## Activity 1
In the tetralogy of Fallot abstract, how often does the combination of lesions occur among live births?
## Activity 2
Decide whether each statement agrees with the tetralogy of Fallot abstract. Answer yes or no for each, and quote the deciding words. (a) Roughly half of patients are now diagnosed before birth. (b) The chest radiograph establishes the definitive diagnosis. (c) Centers that perform neonatal palliation carry out the complete repair at about one year of age.
## Activity 3
Go on with the tetralogy of Fallot abstract, picking up after its final sentence.

[Text — start]

Tetralogy of Fallot

Abstract

Tetralogy of Fallot is a congenital cardiac malformation that consists of an interventricular communication, also known as a ventricular septal defect, obstruction of the right ventricular outflow tract, override of the ventricular septum by the aortic root, and right ventricular hypertrophy. This combination of lesions occurs in 3 of every 10,000 live births, and accounts for 7-10% of all congenital cardiac malformations. Patients nowadays usually present as neonates, with cyanosis of varying intensity based on the degree of obstruction to flow of blood to the lungs. The aetiology is multifactorial, but reported associations include untreated maternal diabetes, phenylketonuria, and intake of retinoic acid. Associated chromosomal anomalies can include trisomies 21, 18, and 13, but recent experience points to the much more frequent association of microdeletions of chromosome 22. The risk of recurrence in families is 3%. Useful diagnostic tests are the chest radiograph, electrocardiogram, and echocardiogram. The echocardiogram establishes the definitive diagnosis, and usually provides sufficient information for planning of treatment, which is surgical. Approximately half of patients are now diagnosed antenatally. Differential diagnosis includes primary pulmonary causes of cyanosis, along with other cyanotic heart lesions, such as critical pulmonary stenosis and transposed arterial trunks. Neonates who present with ductal-dependent flow to the lungs will receive prostaglandins to maintain ductal patency until surgical intervention is performed. Initial intervention may be palliative, such as surgical creation of a systemic-to-pulmonary arterial shunt, but the trend in centres of excellence is increasingly towards neonatal complete repair. Centres that undertake neonatal palliation will perform the complete repair at the age of 4 to 6 months. Follow-up in patients born 30 years ago shows a rate of survival greater than 85%. Chronic issues that now face such adults include pulmonary regurgitation, recurrence of pulmonary stenosis, and ventricular arrhythmias. As the strategies for surgical and medical management have progressed, the morbidity and mortality of those born with tetralogy of Fallot in the current era is expected to be significantly improved.

[Text — finish]
[Extracted data — start]

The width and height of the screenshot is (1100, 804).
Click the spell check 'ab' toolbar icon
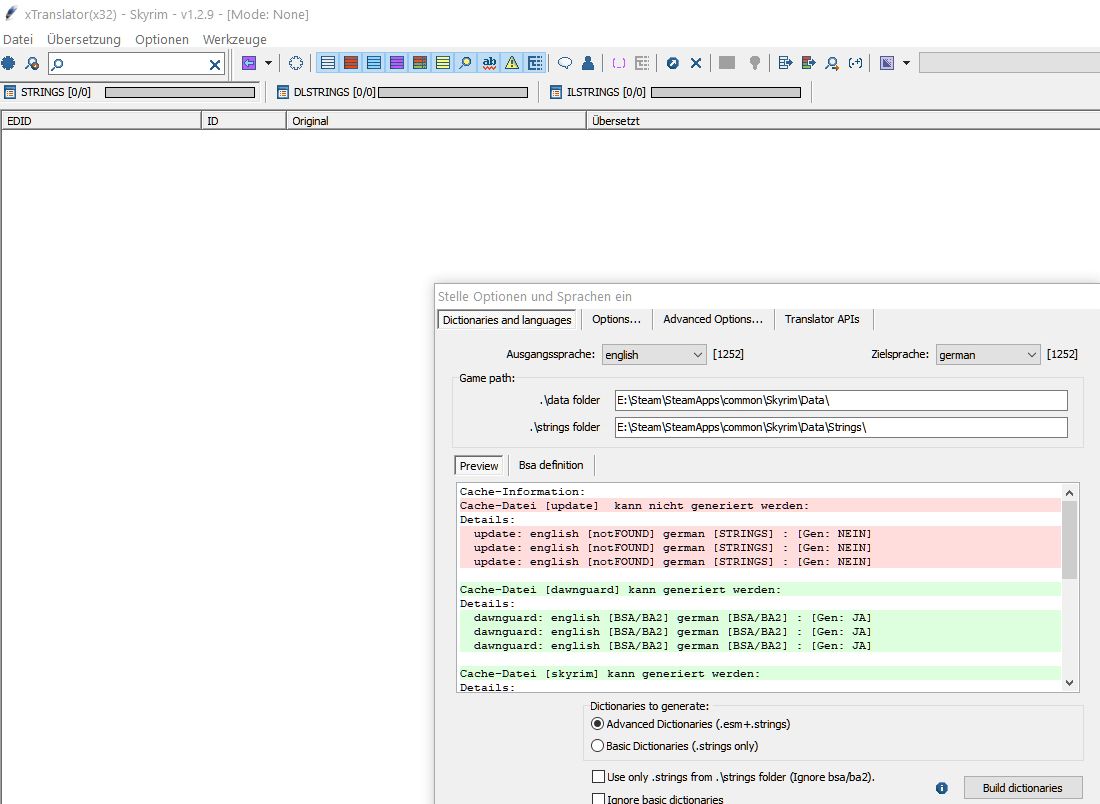coord(489,63)
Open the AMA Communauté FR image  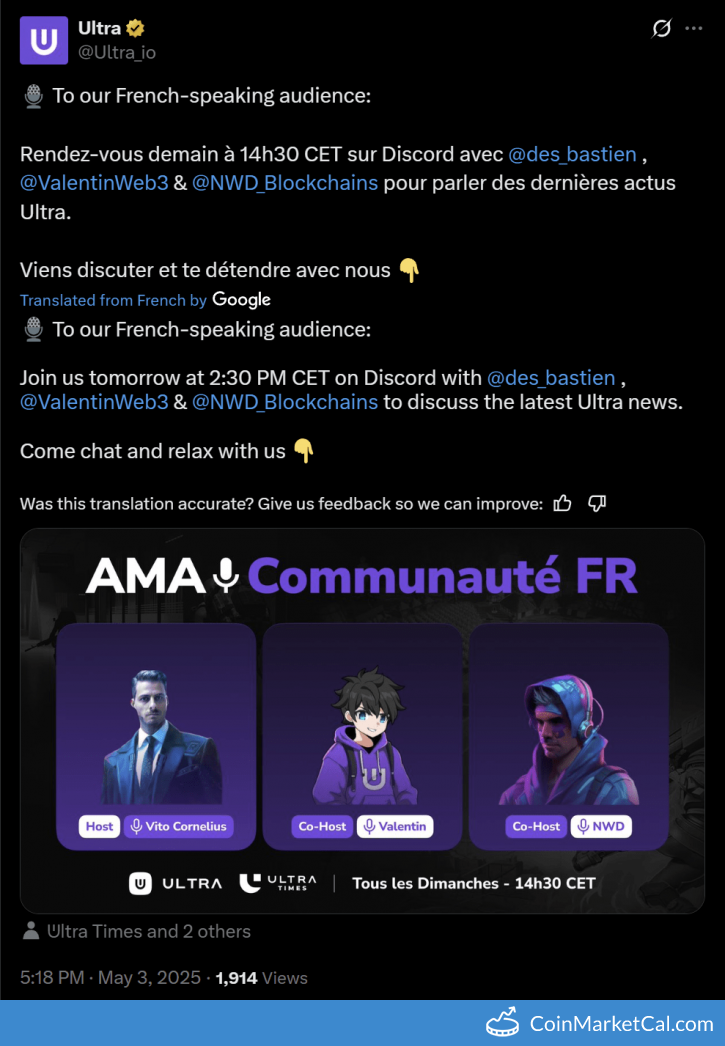[362, 721]
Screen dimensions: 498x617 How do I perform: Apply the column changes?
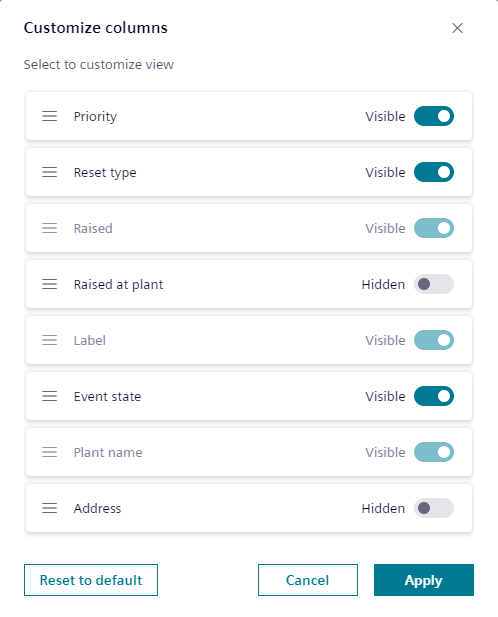tap(424, 580)
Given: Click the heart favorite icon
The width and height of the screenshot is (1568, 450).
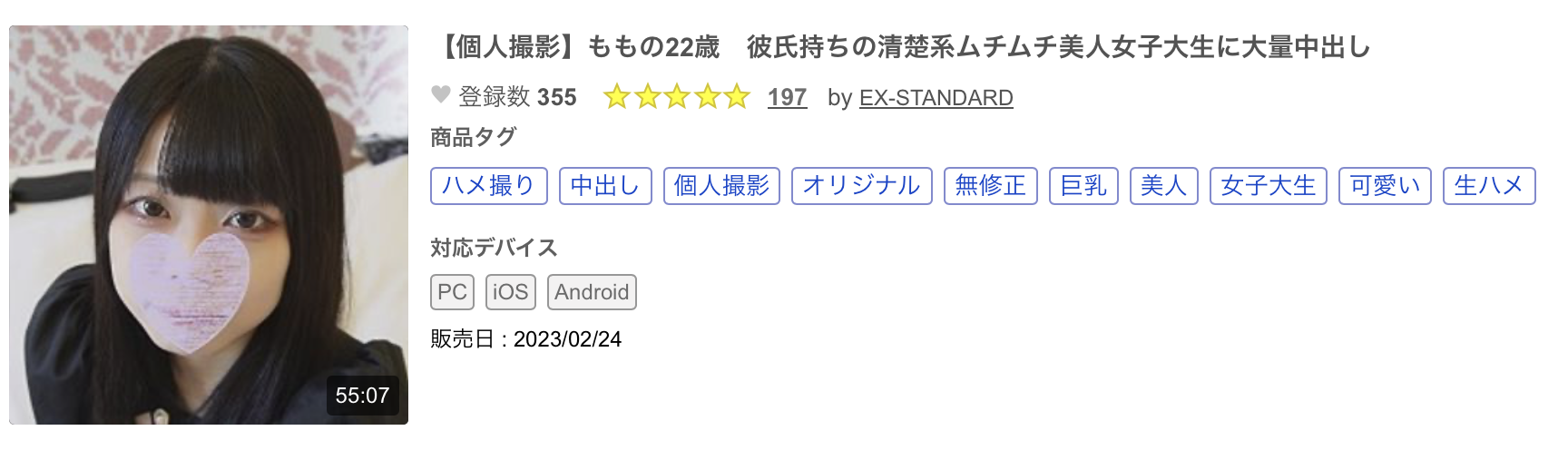Looking at the screenshot, I should click(x=440, y=95).
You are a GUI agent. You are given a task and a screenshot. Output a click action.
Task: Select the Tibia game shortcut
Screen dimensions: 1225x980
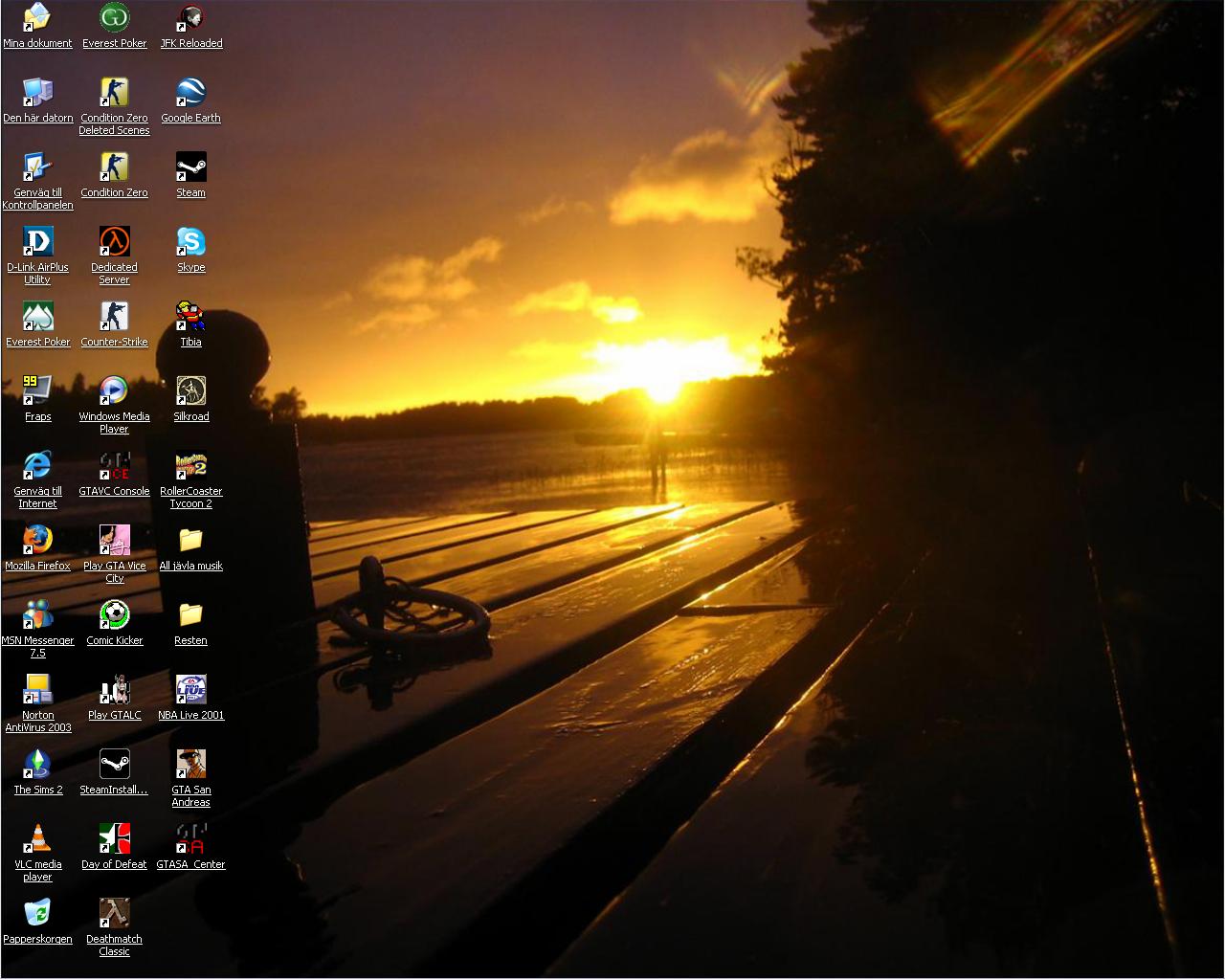[x=190, y=317]
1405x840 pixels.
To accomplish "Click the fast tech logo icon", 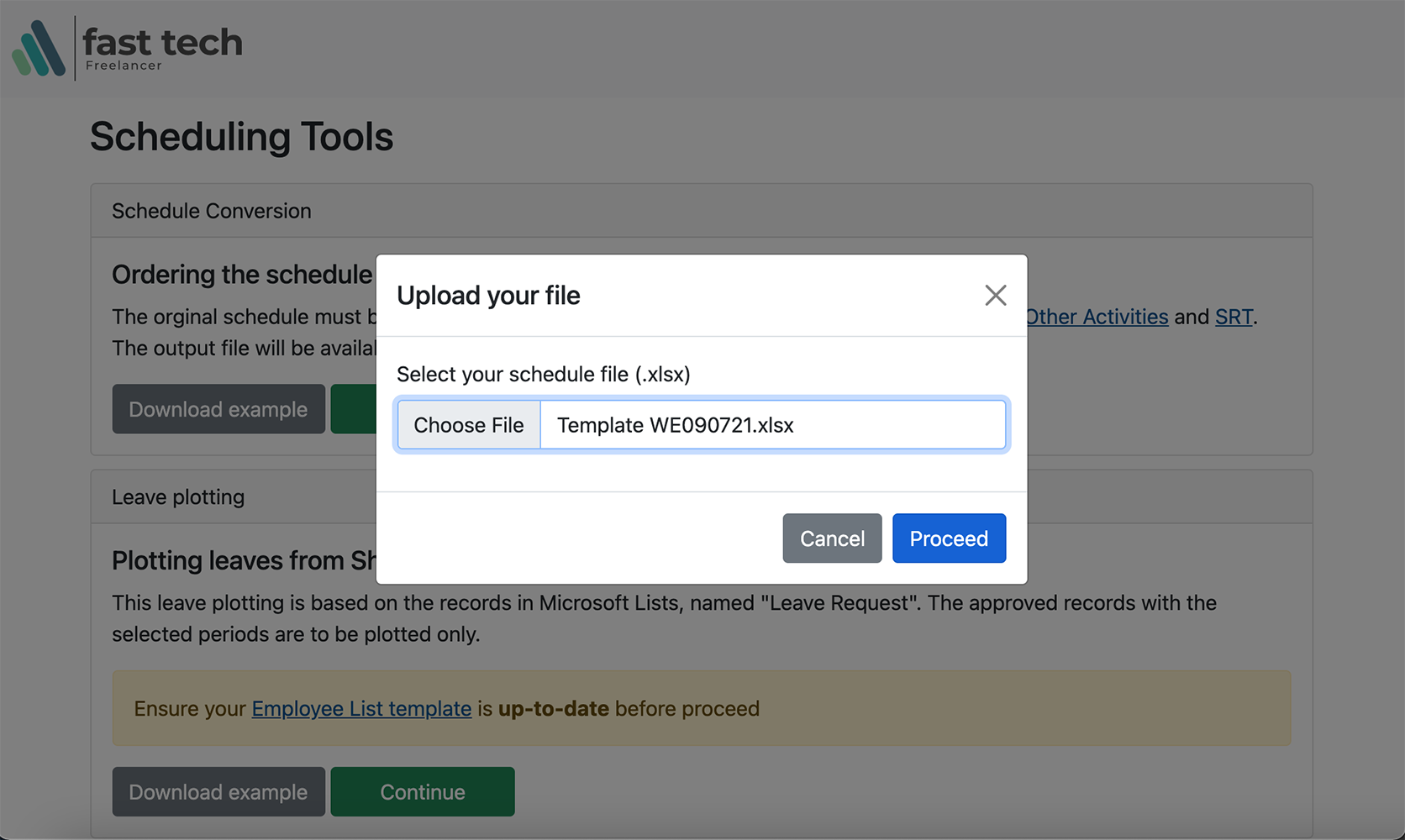I will (39, 49).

[Extracted data — finish]

## Answer area 1
It occurs in 3 of every 10,000 live births.

## Answer area 2
(a) Yes: "Approximately half of patients are now diagnosed antenatally."
(b) No: "The echocardiogram establishes the definitive diagnosis"
(c) No: "Centres that undertake neonatal palliation will perform the complete repair at the age of 4 to 6 months."

## Answer area 3
Figure 1

An autopsied specimen has been opened through the anterior wall of the right ventricle to show the cardinal features of tetralogy of Fallot.

Figure 2

In this specimen, opened in the same fashion as the heart shown in Figure 1, there is fibrous continuity between the leaflets of the aortic and tricuspid valves in the postero-inferior margin of the ventricular septal defect, making the defect itself perimembranous.

Figure 3

In this specimen, also photographed in a fashion comparable for the heart shown in Figure 1, there is muscular tissue interposed between the leaflets of the aortic and tricuspid valves in the postero-inferior margin of the ventricular septal defect.

Figure 4

In this specimen, again photographed as for Figure 1, the defect extends to the level of the pulmonary valve due to failure of muscularisation of the outlet septum during development of the heart. This type of defect is doubly committed and juxtaarterial, but is also perimembranous.

Figure 5

This specimen has tetralogy of Fallot with pulmonary atresia. The pulmonary supply is through multiple systemic-to-pulmonary collateral arteries. The star shows the connection between one of the collateral arteries and the intrapericardial pulmonary arteries. All the other arteries join with the intrapericardial pulmonary arterial supply, or else supply segments of the lung directly. The task of the clinician is to display the supply of the various collateral arteries and their communications with the intrapericardial pulmonary arteries.

Figure 6

This still frame image of a parasternal short axis view of the echocardiogram of a patient with tetralogy of Fallot demonstrates the antero-cephalad deviation of the outlet septum into the right ventricular outflow tract.

Figure 7

A slightly modified view (a), angled to optimize imaging of the pulmonary arteries in the patient imaged to produce Figure 6, reveals significant hypoplasia of the pulmonary trunk and the pulmonary arteries, which result from the antero-cephalad deviation of the outlet septum. The pulmonary valvar leaflets are not visualized. In panel b, colour Doppler has been used, and demonstrates turbulence and acceleration of the flow of blood in the right ventricular outflow tract, originating at the level of the deviated outlet septum. The turbulence continues into the hypoplastic pulmonary trunk and pulmonary arteries.

Figure 8

This still frame of a modified parasternal long axis view from the same patient as imaged for Figures 6 and 7 demonstrates the large ventricular septal defect, aortic override, and right ventricular hypertrophy charactistic of patients with tetralogy of Fallot.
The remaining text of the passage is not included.